La mostra fotografica
Preghiere senza parole
di Carlo Verdone
Quando ero bambino, mi piaceva fare un gioco curioso sul grande terrazzo della mia casa paterna, sempre che il cielo me lo avesse permesso: alzavo il naso all’insù e fissavo le nuvole, cercando di decifrarle nella loro lenta mutazione. Una volta si materializzava la testa di un lupo, un’altra le sembianze di un mostro dalla grande bocca, un’altra ancora un volto comico che si deformava per unirsi a un altro cumulo e dar vita a un altro, fantasioso, disegno. Vedevo quindi il cielo come una immensa tela, dove opere astratte si componevano e decomponevano lentamente in significati che solo io potevo attribuire. Da sempre, il cielo ha richiamato la mia attenzione. Attraendomi e inquietandomi allo stesso tempo: nella poesia dei suoi colori o nella sua cupezza minacciosa.
L’ho sempre considerato come l’umore di Dio… o così mi piaceva interpretarlo.
La fortuna di abitare in alto e di godere degli ampi terrazzi nel centro della mia Roma, ha sicuramente contribuito a predispormi verso lo stupore di quella moltitudine di colori che scandivano le varie stagioni. Ogni mese ha una sua tonalità, la sua nitidezza, la sua afosa opacità, i suoi contrasti, la sua grazia cromatica, la sua malinconia. Così un giorno, quando mi fu prestata una preziosa Rolleiflex, alla quale seguì come regalo una Leica, iniziai ad esercitarmi nella fotografia.

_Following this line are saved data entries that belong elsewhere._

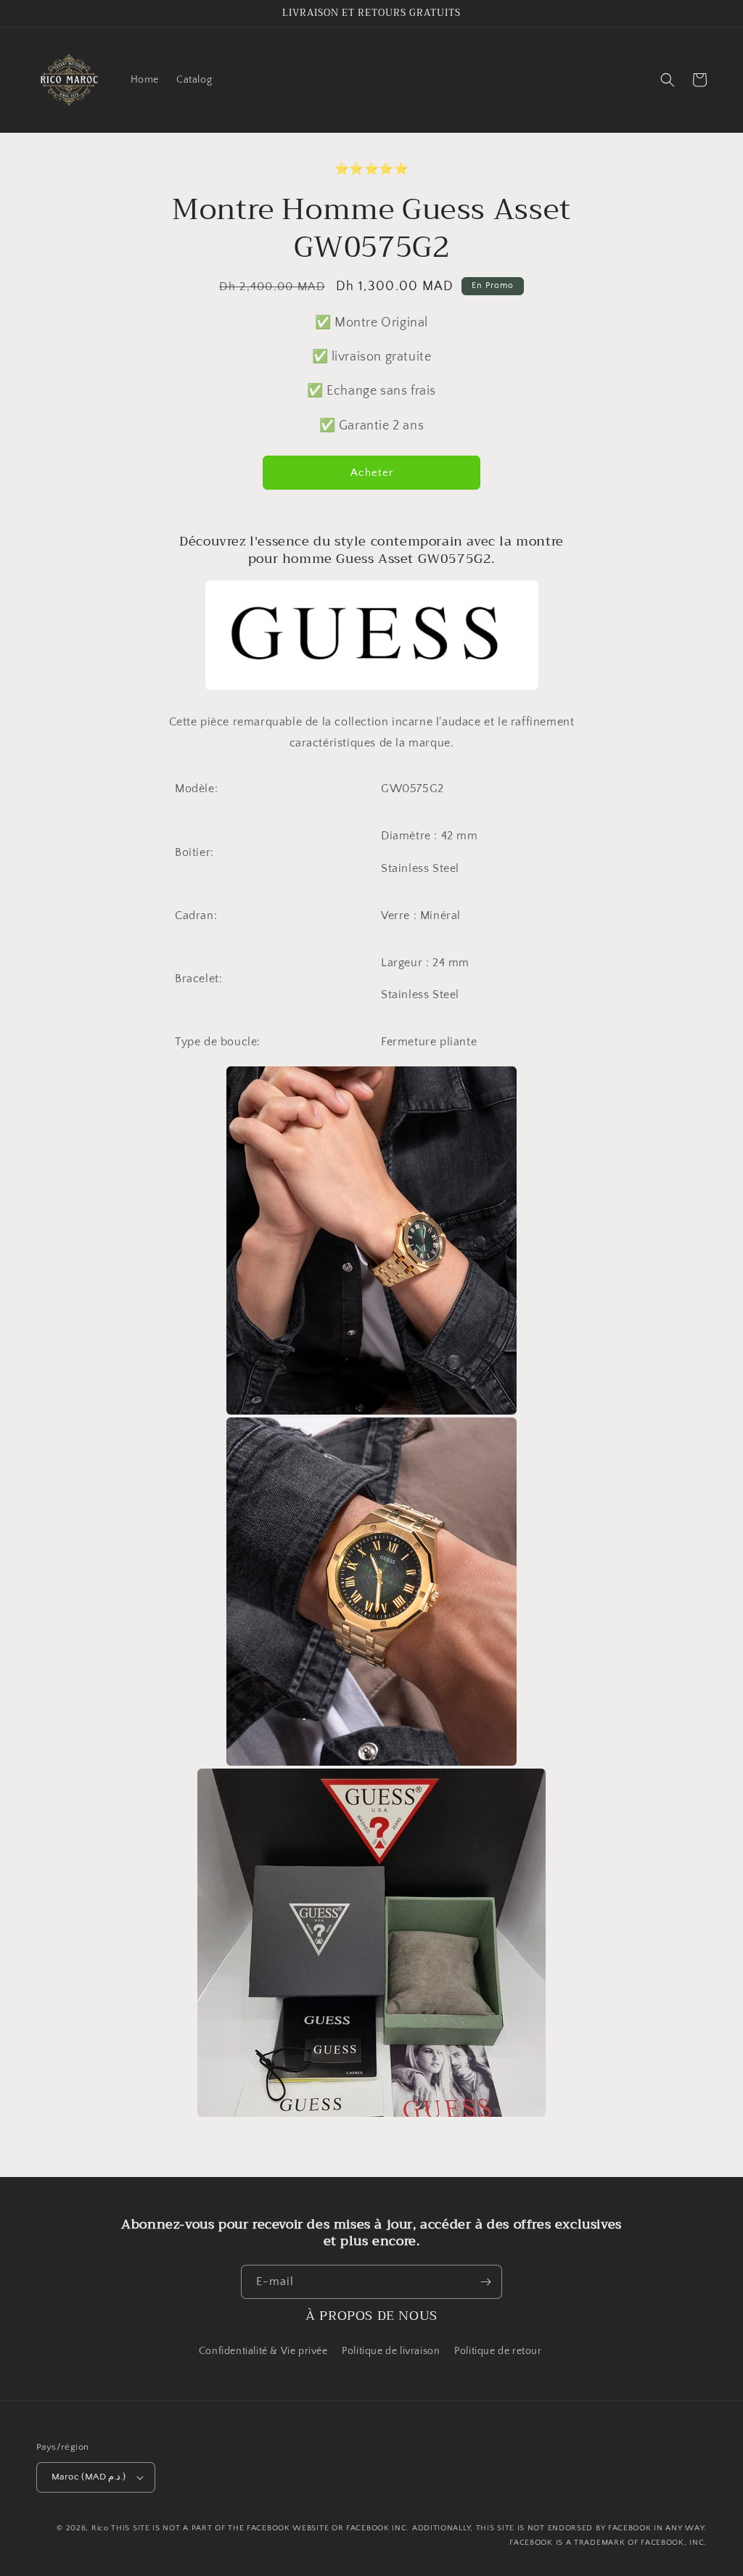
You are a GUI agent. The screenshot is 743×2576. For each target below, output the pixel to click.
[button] (668, 80)
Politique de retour (499, 2351)
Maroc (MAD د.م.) (89, 2477)
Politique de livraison (391, 2351)
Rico (100, 2528)
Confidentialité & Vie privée (263, 2351)
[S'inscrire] (485, 2282)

Avevo un certo gusto (me lo dicevano in tanti) ma, nella realtà, mi ritenevo uno che faceva solo cartoline. Non riuscivo proprio a trovare un mio stile.
Avevo imparato anche a sviluppare un negativo e a stampare. Ma nel vedere in fila tutti i miei scatti di scorci, stradine, vicoli, ponti, ruderi, mi sembrava che mancasse solo un francobollo e il tipico “Baci da Roma”. La svolta avvenne quando, sfogliando un libro di mio padre, trovai una pagina dove era stampato un dipinto, del futurista-divisionista Luigi Russolo, dal titolo Lampi. Pittore e musicista, Russolo nel 1910 aveva raffigurato un paesaggio notturno, inquietante, sul quale incombevano minacciose nuvole che venivano illuminate da potenti lampi. Era un’immagine di
rara vibrazione e suggestione. Quelle energie nascoste, attraverso le scintille abbaglianti, mi ipnotizzarono a tal punto che cominciai ad interessarmi al cielo visto da altri pittori. Tiepolo, Monet, Turner e Constable, a mio modesto avviso, ebbero un talento inarrivabile nel rappresentare la volta celeste nelle sue trasformazioni: bagliore divino, silenziosa malinconia, inquietudine
imponente. Ben conscio che mai nessun fotografo avrebbe potuto rendere le loro creazioni più sconvolgenti ed ipnotiche, cominciai a puntare la macchina fotografica verso l’alto. E ben presto il cielo divenne ispirazione ed ossessione.
Fin dagli anni Ottanta, ascoltavo delle composizioni strumentali elettroniche di Brian Eno, Philip Glass, David Sylvian e Robert Fripp. Tutte caratterizzate da sonorità spesso monotone, orizzontali,
dalle minime e, talvolta impercettibili, variazioni. Non so quante volte avrò ascoltato Lizard point di
Brian Eno e Steel cathedrals di Sylvian, pezzi simbolo di una musica che devi accogliere in solitudine, tanto è il mistero ipnotico che emana. Ecco, quei suoni mi riportavano alla contemplazione, allo stupore silenzioso del cielo.
Quel cielo che cominciava ad essere oggetto di una nuova passione, assolutamente privata. Una passione liberatoria per chi, come me, ha dedicato e dedica ancora la sua vita artistica alla commedia, alla risata. Finalmente, attraverso la fotografia, potevo riappropriarmi della mia vera indole: contemplativa, malinconica, spesso solitaria. Quando scatto non voglio nessuno accanto a me. Quel momento “mistico” è solo mio. Io e il cielo, un albero, una lontana montagna, una vallata. All’alba o al tramonto, prima o dopo una tempesta. Io e la natura nel corso delle stagioni, dove
tutto è immobile. Senza alcuna traccia di umanità.
Queste che vi presento sono “preghiere senza parole”.
È la definizione più sincera che ho trovato.